12 settembre 2022
Ha suscitato scalpore il saluto “beneaugurante” che mons. Delpini, arcivescovo metropolita di Milano, ha rivolto al povero vescovo di Como, appena creato cardinale, nella festa di Sant’Abbondio.
Al termine della celebrazione eucaristica l’arcivescovo della Diocesi più popolosa del mondo si è rivolto, a nome della Conferenza episcopale lombarda (e, quindi, non a titolo personale) al cardinal Cantoni con espressioni che hanno suscitato ilarità e sconcerto. Non faccio il riassunto, rimandando al video, che si trova su Youtube.
Mi preme, però, ricavare alcuni spunti che possono essere utili.
Mons. Delpini, pur sotto il velo del sarcasmo (l’ironia è un’altra cosa, ed era totalmente assente) ha esercitato una virtù che è spesso citata dagli Atti degli Apostoli e da papa Francesco: la parresia, cioè la franchezza. Ha detto quello che pensava, lasciando parlare il cuore.
E così ha manifestato tutta la rabbia, il livore, la frustrazione, la delusione e l’orgoglio ferito che albergano in lui, che da anni attende la nomina cardinalizia e che, anche questa volta, ha dovuto saltare il turno. Ma rabbia, livore, frustrazione, delusione e orgoglio ferito sono anche di molti componenti della Chiesa di Milano.
D’altronde i cardinali, con assoluta modestia, sono soliti dichiarare che il loro titolo non è un premio personale, ma un riconoscimento alla Chiesa che governano. Quindi un mancato cardinale vede diminuito non tanto il suo prestigio personale, ma quello della sua Diocesi.
Un secondo spunto utile è che, se ce ne fosse stato bisogno, i semplici fedeli hanno potuto constatare che anche i vescovi sono dei poveracci, come tutti.
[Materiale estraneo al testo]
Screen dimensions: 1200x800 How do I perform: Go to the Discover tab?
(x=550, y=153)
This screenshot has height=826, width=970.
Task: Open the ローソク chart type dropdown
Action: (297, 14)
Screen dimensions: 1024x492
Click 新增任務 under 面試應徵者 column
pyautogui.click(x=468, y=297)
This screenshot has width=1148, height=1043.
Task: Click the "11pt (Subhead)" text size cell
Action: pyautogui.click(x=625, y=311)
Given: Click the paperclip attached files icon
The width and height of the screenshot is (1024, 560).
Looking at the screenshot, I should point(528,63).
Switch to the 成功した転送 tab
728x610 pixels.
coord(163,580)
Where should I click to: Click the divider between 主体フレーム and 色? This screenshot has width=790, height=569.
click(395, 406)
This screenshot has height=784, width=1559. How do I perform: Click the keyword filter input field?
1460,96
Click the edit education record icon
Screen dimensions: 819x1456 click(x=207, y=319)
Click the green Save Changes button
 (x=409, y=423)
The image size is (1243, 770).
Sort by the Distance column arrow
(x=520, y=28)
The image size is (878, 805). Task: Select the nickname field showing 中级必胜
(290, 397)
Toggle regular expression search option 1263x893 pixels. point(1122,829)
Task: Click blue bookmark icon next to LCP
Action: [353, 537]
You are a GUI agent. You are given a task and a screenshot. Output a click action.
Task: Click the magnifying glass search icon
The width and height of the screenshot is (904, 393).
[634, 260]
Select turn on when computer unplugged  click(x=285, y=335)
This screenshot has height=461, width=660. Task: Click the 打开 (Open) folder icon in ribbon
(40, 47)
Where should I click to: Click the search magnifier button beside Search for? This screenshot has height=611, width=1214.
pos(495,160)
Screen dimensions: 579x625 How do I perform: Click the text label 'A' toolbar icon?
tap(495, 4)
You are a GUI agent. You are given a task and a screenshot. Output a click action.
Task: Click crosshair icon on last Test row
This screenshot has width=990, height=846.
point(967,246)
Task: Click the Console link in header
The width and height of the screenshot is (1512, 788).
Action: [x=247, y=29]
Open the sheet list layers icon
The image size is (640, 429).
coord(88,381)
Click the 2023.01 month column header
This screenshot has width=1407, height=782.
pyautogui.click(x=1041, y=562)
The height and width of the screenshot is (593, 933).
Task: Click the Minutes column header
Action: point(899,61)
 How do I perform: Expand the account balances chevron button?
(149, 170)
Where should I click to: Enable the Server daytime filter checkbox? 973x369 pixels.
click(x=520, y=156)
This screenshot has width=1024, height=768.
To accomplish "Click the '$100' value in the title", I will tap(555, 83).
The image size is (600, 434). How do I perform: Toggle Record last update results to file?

Hanno le loro invidie, le loro gelosie, sono uomini deboli e fragili, soggetti a sbagliare. Fanno fatica a controllarsi e a vivere quell’amore che predicano.
Esattamente come noi. Siamo tutti sulla stessa barca, verrebbe da dire con un tono consolatorio. Anche un vescovo, in fondo, può essere un vecchietto rancoroso, che non controlla più i suoi impulsi e non si fa problema nel mostrare la parte peggiore di sè.
Un terzo spunto, particolarmente importante, viene, poi, dalla scelta operata dal Papa (incomprensibile e sostanzialmente ridicola, secondo il Delpini, disperatamente rimasto monsignore), che, per la prima volta in Italia, ha creato cardinale il vescovo di una diocesi suffraganea, e cioè dipendente da un’altra cosiddetta metropolitana (Milano, nella fattispecie).
E così la povera Como, ecclesiasticamente inferiore a Milano, si è trovata ad esserle in un certo senso superiore. Della serie “beati gli ultimi perchè saranno i primi”. E forse è proprio questo che il Delpini non riesce a cogliere.
Per chi ragiona in termini di carriera e di prestigio le scelte del Papa sono incomprensibili. Mettere al centro le periferie, gli ultimi, mettere in pratica il Magnificat, sono tutte cose che non possono essere recepite da certe teste, abituate ad altro. E a cui rimane solo il far finta di ridere con battute stantie su quello che pensano i gesuiti.
Il nostro vescovo, nella sua bellissima prima omelia da cardinale, a Roma, ha invitato a contemplare la bellezza che c’è nell’altro e nella Chiesa. Invito da raccogliere sempre, cercando il bello e il buono in ogni situazione e in ogni persona. Anche in un arcivescovo che si mostra un po’ incontinente.
In ogni caso, per trovare una risposta stupenda alle parole di mons. Delpini basterebbe ascoltare l’omelia del Papa per la beatificazione di Giovanni Paolo I.
Chissà perchè, ma sembravano parole pensate apposta per l’arcivescovo di Milano.